Aspen Expects Higher Earnings on Purchases From Glaxo, Merck

Aspen Pharmacare Holdings Ltd. (APN), Africa’s largest generic-drugs maker, said it expects the purchase of manufacturing sites from GlaxoSmithKline Plc (GSK) and Merck & Co. (MRK) to boost earnings this year.

Growth will be “strongly supplemented by contributions to the international and Asia-Pacific territories” from the transactions, particularly in the second half of the current fiscal year, which began in July, the Durban, South Africa-based company said today in a statement.

Net income climbed 25 percent to 3.52 billion rand ($354 million) in the year through June as sales from international businesses rose, Aspen said. Revenue increased 27 percent to 19.3 billion rand, beating the 19.2 billion-rand estimate of nine analysts surveyed by Bloomberg.

Aspen, which supplies medicines in more than 150 countries, agreed to a $1 billion deal in June to buy pharmaceutical assets from Merck. It has offered to buy heart medicines Arixtra and Fraxiparine from Glaxo, as well as a related manufacturing site in France, for about 700 million pounds ($1.1 billion).

“We recognize that debt levels may breach Aspen’s self-imposed limits in the short-term, but as long as this is followed by cash flow from these acquisitions quickly thereafter, that’s fine,” Chief Executive Officer Stephen Saad said in a telephone interview from Johannesburg.

International Banks

Gearing, which increased to 33 percent at the end of the year, from 29 percent a year earlier “is expected to reduce quite rapidly through strong operational cash flows,” the company said today.

Aspen has raised the bulk of the $3.4 billion debt needed for acquisitions from banks with which it currently has relationships, Saad said. The company is now in the second phase of debt-raising with a wider group of international banks. These lenders are due to submit their interests by the end of September, he said.

“Our basket of debt is more heavily weighted to U.S. dollar debt, which is the cheapest,” Saad said. “The cost of debt is in the 4 percent to 5 percent range for the total basket on a weighted basis.” The company is not actively searching for further acquisitions, he said.

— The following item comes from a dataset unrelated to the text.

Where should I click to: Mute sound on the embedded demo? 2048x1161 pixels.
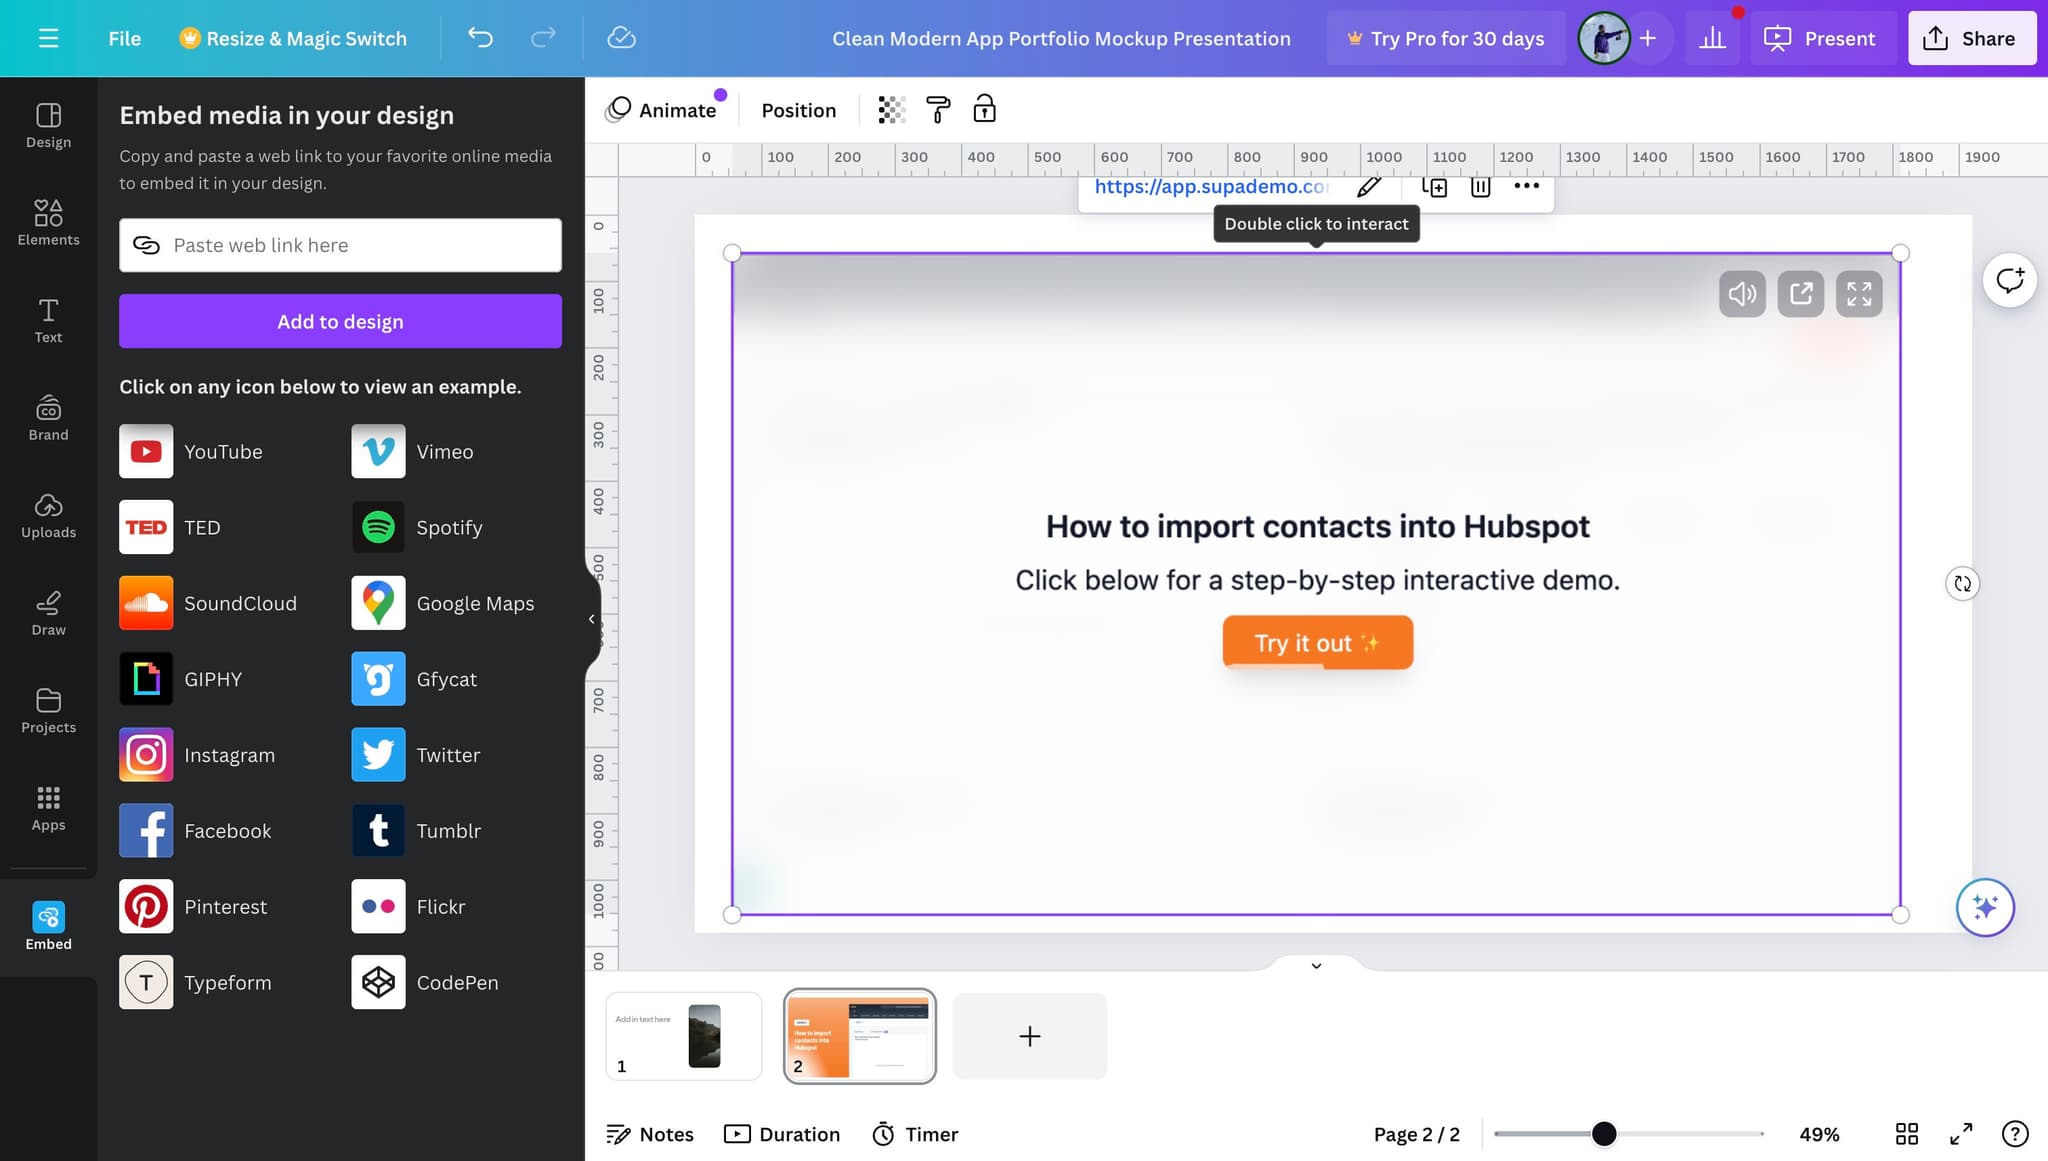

The Asia Pacific region took over from South Africa to become Aspen’s largest contributor to sales in the fiscal year, accounting for 37 percent of total revenue. The region will remain Aspen’s largest business in the 2014 fiscal year, Saad said. Aspen expects to be adding to its Japanese portfolio this year, he said.

The shares rose for a fifth day, adding 4.3 percent to 254.42 rand by the close in Johannesburg, the highest price since at least December 1990. The stock has gained 51 percent this year.

Aspen maintained its dividend at 157 cents.